Araqchi explicó la situación más reciente de las negociaciones bilaterales con Omán para establecer rutas seguras de tránsito para los buques a través del estrecho de Ormuz y señaló que la inseguridad existente en la zona es el resultado directo de la agresión militar de Estados Unidos y del régimen sionista contra Irán.
“La comunidad internacional debe exigir responsabilidades a las partes agresoras y transgresoras de la ley por esta situación”, afirmó.
Araqchi también criticó la actitud doble y engañosa de la Unión Europea (UE) respecto a los derechos humanos, especialmente el apoyo integral de algunos países europeos al régimen sionista y su indiferencia ante el genocidio de los palestinos y los crímenes de guerra cometidos por dicho régimen en Líbano e Irán.
Las críticas se producen después de que la UE, junto con otros países como Canadá, emitiera una declaración conjunta de carácter injerencista en la que criticó el uso de la pena capital contra alborotadores vinculados con extranjeros en Irán.
En su conversación con Meinl-Reisinger, expuso un argumento similar, denunciando la postura pasiva de la UE hacia Israel y el amplio apoyo que algunos países europeos brindan a los ocupantes de tierras palestinas.
Araqchi afirmó que las políticas europeas estaban contribuyendo a la continuación de la ocupación y el genocidio israelíes en los territorios palestinos.
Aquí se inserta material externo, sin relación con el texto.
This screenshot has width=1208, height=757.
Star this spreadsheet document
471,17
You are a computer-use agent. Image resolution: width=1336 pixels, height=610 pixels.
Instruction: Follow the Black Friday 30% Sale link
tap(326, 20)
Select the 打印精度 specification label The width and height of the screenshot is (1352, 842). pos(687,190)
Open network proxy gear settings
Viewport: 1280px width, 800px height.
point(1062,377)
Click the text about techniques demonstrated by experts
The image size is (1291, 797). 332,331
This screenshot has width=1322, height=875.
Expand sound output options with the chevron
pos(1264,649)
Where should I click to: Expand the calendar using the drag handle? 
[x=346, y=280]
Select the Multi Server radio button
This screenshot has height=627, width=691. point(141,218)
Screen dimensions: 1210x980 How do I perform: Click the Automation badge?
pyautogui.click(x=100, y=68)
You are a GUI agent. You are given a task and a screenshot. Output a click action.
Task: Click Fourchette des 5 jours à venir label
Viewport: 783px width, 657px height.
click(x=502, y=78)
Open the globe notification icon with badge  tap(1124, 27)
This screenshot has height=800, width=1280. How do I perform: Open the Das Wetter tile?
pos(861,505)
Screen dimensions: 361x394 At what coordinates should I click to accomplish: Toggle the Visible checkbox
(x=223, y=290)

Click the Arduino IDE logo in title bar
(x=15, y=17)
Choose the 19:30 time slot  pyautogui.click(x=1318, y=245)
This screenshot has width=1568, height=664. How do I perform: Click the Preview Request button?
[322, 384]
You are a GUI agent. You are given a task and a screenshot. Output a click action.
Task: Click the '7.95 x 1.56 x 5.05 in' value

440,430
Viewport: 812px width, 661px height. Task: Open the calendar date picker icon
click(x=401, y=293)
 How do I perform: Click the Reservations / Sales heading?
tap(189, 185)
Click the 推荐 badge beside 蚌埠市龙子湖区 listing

Asimismo, hizo un llamamiento a la UE para que reconsiderara su enfoque ante los acontecimientos en Asia Occidental.
Asimismo, rechazó la emisión de declaraciones injerencistas contra Irán bajo el pretexto de los derechos humanos y enfatizó que la Unión Europea, debido a su propio historial en materia de derechos humanos, carece de toda autoridad moral para dar lecciones a otros.
Los ministros iraní y europeos también acordaron continuar las consultas y trabajar para preservar sus relaciones bilaterales de larga data.
Durante las últimas semanas, Irán mantiene conversaciones con Omán con el objetivo de establecer un mecanismo de gestión del estrecho de Ormuz.
Las negociaciones buscan establecer un nuevo marco jurídico y un mecanismo para regular la navegación comercial a través del estrecho, incluida la designación de una ruta provisional de navegación que, posteriormente, podría servir de base para un acuerdo permanente. No obstante, funcionarios iraníes han subrayado que alcanzar un entendimiento con Omán no implica automáticamente la reapertura total del estrecho.